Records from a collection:
--- START ---

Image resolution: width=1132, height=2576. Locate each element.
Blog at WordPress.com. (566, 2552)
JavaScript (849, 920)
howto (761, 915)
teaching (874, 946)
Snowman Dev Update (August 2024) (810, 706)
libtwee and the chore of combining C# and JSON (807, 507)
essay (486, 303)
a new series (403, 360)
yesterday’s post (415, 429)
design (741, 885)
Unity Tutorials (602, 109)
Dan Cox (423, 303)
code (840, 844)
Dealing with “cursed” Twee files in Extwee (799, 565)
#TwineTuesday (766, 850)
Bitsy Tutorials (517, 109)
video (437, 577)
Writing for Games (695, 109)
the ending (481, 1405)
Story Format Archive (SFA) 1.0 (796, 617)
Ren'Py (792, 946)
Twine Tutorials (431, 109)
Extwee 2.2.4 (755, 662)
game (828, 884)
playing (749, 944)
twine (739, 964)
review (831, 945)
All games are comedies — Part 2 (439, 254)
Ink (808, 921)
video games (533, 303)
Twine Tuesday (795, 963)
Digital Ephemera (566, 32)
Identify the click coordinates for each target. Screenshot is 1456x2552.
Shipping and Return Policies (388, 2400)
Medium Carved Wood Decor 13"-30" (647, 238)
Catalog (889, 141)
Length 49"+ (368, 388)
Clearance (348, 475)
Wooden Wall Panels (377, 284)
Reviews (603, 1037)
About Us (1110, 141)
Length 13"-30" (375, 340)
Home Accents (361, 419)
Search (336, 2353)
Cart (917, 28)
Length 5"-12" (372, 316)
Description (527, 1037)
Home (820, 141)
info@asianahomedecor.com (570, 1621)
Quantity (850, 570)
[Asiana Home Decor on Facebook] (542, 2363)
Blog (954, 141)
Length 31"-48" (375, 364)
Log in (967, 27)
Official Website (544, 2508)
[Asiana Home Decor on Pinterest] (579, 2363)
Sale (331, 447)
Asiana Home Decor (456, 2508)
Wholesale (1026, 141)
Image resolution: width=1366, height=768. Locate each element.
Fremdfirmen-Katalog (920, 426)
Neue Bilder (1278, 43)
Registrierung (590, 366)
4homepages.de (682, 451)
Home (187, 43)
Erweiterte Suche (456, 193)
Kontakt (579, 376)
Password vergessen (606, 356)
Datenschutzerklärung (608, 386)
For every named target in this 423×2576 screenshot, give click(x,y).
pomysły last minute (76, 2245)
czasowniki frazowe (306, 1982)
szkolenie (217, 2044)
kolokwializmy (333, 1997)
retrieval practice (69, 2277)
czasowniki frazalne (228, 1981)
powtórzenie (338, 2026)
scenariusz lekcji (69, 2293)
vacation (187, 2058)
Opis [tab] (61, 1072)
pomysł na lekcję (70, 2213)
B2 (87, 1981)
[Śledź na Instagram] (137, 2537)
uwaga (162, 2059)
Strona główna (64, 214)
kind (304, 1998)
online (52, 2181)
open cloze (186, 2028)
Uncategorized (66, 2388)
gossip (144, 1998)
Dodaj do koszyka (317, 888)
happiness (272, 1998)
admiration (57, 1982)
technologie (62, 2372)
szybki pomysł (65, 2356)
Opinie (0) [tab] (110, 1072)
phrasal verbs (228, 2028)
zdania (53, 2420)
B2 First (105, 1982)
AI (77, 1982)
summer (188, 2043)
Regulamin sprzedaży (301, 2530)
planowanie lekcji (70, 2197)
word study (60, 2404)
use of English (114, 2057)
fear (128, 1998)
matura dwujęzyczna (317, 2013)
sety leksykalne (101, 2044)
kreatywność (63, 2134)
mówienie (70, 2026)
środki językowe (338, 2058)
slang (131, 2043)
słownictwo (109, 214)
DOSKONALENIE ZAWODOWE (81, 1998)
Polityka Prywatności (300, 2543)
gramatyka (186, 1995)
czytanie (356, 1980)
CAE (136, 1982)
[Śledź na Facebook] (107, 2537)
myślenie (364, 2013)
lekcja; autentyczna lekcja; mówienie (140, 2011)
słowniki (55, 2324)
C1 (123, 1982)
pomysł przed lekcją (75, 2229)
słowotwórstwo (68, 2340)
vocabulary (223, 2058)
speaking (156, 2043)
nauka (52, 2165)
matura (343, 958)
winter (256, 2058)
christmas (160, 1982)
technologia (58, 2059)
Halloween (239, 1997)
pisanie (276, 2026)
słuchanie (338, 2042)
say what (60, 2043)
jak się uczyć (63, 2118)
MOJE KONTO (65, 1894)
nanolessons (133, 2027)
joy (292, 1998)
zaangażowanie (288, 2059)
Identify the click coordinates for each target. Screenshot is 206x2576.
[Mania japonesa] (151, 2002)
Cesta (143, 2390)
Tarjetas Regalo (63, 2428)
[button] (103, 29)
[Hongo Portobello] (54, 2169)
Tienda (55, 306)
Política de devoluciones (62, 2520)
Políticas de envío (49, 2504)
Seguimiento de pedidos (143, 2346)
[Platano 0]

--- END ---

[Task objective]
Return, unchanged, the run of lines above that opens with the line containing "środki językowe (338, 2058)" and closes with the line containing "myślenie (364, 2013)". Include both.

[Result below]
środki językowe (338, 2058)
slang (131, 2043)
słownictwo (109, 214)
DOSKONALENIE ZAWODOWE (81, 1998)
Polityka Prywatności (300, 2543)
gramatyka (186, 1995)
czytanie (356, 1980)
CAE (136, 1982)
[Śledź na Facebook] (107, 2537)
myślenie (364, 2013)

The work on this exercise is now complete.